Christa Campbell, Chair
Christa brings to the Commission over 25 years of local leadership as the former director of Camp Nor’wester, service to children and young families as a dietitian, child rearing, and experience with estates and trusts. Christa’s education was in business administration and legal assistance. She is active in the Lopez community including the Lions Club, Lopez Solid Waste, and previous volunteerism on the Lopez School Board. Christa likes serving her community, and is particularly invested in working on issues that affect the entire county. She is motivated by efforts to protect the remarkable qualities of the San Juan Islands that make them so attractive to residents and visitors alike.

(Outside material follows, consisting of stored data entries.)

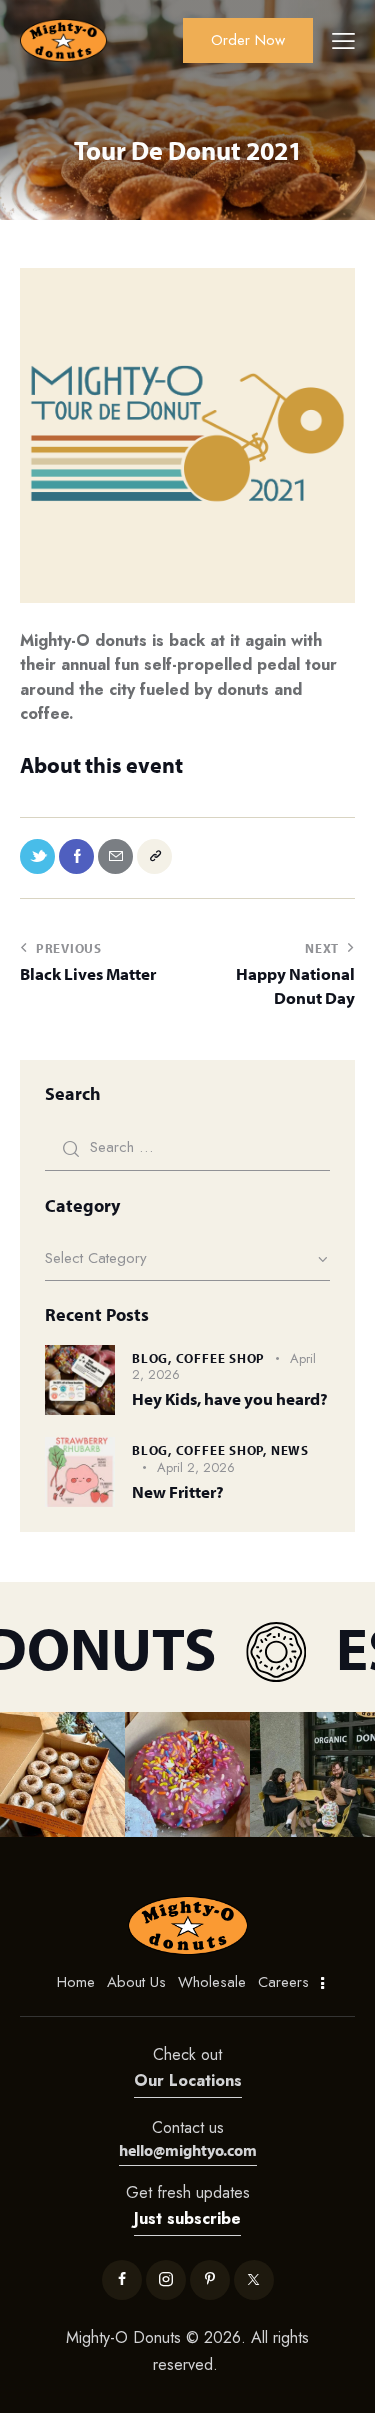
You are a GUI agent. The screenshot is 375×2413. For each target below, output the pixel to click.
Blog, (154, 1358)
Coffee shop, (223, 1450)
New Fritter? (178, 1491)
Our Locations (188, 2080)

Sandi and her husband Bob bought property on Orcas in 2003 after a vacation here sparked a long-distance love affair with the island. Born in Florida and having witnessed that state’s onslaught of development and loss of natural areas, Sandi was attracted to San Juan County’s conservation ethic, and moved here full-time in 2006. Sandi has been a strong supporter of the Land Bank and other regional stewardship efforts and, as a Realtor, she stresses the importance of preserving these special islands to all the newcomers she works with. “We’ve already protected many spectacular areas in the San Juans,” says Friel. “But as our resident population and tourism continue to grow, we need to set aside even more land for wildlife to thrive and for people to enjoy.”
Sandi’s job experience includes marketing, project management, real estate investment and stormwater management. She served two terms as president of Orcas Island Association of Realtors and is currently a Managing Broker at T Williams Realty. An avid birdwatcher and native plant enthusiast, Sandi is in the process of creating a wildlife sanctuary at her home in Deer Harbor.

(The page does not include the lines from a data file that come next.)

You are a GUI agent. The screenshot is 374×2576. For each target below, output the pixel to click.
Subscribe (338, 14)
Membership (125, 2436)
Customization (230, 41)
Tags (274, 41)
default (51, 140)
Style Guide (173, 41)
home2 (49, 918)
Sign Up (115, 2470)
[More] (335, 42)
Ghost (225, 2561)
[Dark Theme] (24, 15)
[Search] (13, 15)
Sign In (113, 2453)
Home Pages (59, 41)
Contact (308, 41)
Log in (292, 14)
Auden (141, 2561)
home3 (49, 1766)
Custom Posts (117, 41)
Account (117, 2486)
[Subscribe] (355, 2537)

Jim moved here with his family in 1994 from another island: Maui, and is an engaged San Juan Islander after two decades of living in this special place. He has served on numerous boards, including nine years on the Board of the San Juan Island Community Foundation, was a co-founder of the Leadership San Juan Islands program, was a founding board member of the SJC Economic Development Council, and still serves on the board of the San Juan Public Schools Foundation. As an estate manager and land steward for private clients on San Juan Island, Jim stewards and manages conservation projects on over 440 acres of pristine forest, prairie, farm, and shoreline lands. He is passionate about what a “healthy community” can and should be, and believes that open space, preservation and conservation efforts are an integral part of that health.

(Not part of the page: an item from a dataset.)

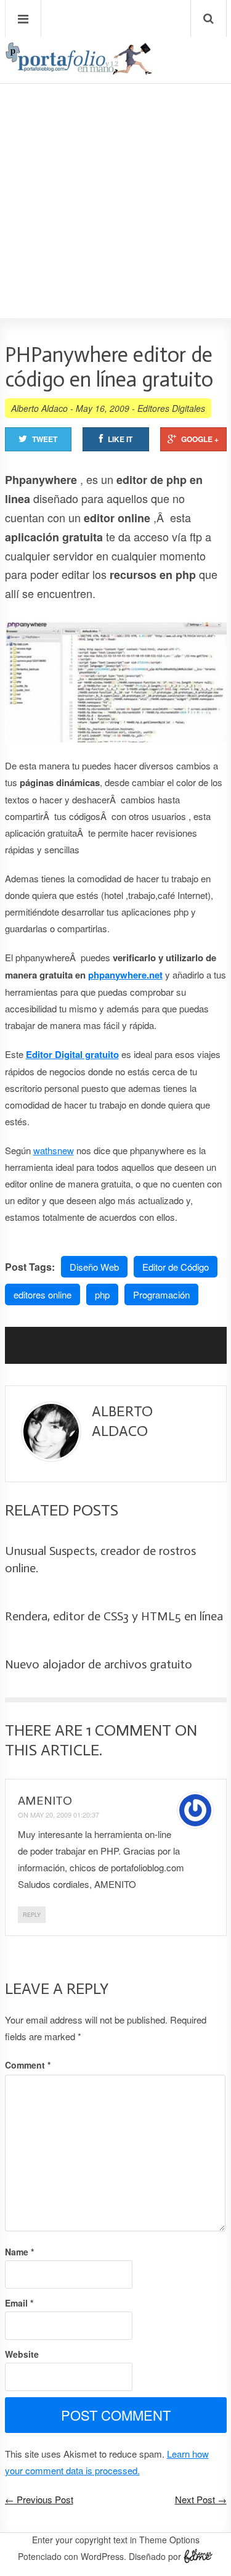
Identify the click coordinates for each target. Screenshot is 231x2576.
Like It (120, 439)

Doug has been providing legal counsel and advice to clients and public agencies in Washington and Alaska since graduating from the University of Washington in 1971. For the last decade, he’s maintained a general practice of law in Friday Harbor, with an emphasis on real estate, while continuing to work with an Alaska Native Corporation on complex land and environmental issues. Prior to moving here in 1992, Doug owned a law firm in Anchorage for thirteen years, where he served as a volunteer attorney for Alaska’s Violent Crime Compensation Board. In addition to this public service, he provided services to a wide variety of nonprofit groups in Washington and Alaska. Doug is committed to the preservation and stewardship of our lands, and recognizes that many of these lands should be open for public use and enjoyment. At heart, Doug is an outdoorsman, fisherman, hiker, beachcomber, and organic gardener.
When Brian and his wife first visited the San Juan Islands in 2003, they realized they had found a new home. They returned and bought property on Orcas the following year and, in 2014, Brian retired and they moved here permanently. Brian’s career has been in planning, open space preservation and public access. Following graduate work in Landscape Architecture and Planning at the University of Arizona, he worked as a planner on the island of Nantucket, which started the first REET-funded land bank in the country. From there, Brian moved to California to work on the San Francisco Bay Trail, then spent 17 years as a parks planner, helping steward 100,000 acres of open space in the Bay Area. Brian learned about the Land Bank when he bought his property on Orcas, and got really excited during the Turtleback acquisition campaign. He says, “I’m really pleased to be able to be part of the effort to steward the best of our natural land while providing opportunities for islanders and visitors to enjoy it.”